● **WORK INSTRUCTION**
Output must match the records, character for character.
START RECORDS PROVIDED
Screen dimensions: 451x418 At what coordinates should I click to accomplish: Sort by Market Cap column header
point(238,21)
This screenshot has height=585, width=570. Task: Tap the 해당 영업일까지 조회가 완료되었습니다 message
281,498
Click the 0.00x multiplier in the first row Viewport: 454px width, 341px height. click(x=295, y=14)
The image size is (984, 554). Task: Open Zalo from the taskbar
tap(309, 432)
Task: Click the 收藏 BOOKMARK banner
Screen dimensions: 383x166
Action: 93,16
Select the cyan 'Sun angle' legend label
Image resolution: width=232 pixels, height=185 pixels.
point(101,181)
END RECORDS PROVIDED
● **SOLUTION**
Screen dimensions: 451x418 At what coordinates should I click to accomplish: Sort by Market Cap column header
point(238,21)
This screenshot has height=585, width=570. Task: Tap the 해당 영업일까지 조회가 완료되었습니다 message
281,498
Click the 0.00x multiplier in the first row Viewport: 454px width, 341px height. click(x=295, y=14)
The image size is (984, 554). Task: Open Zalo from the taskbar
tap(309, 432)
Task: Click the 收藏 BOOKMARK banner
Screen dimensions: 383x166
Action: 93,16
Select the cyan 'Sun angle' legend label
Image resolution: width=232 pixels, height=185 pixels.
point(101,181)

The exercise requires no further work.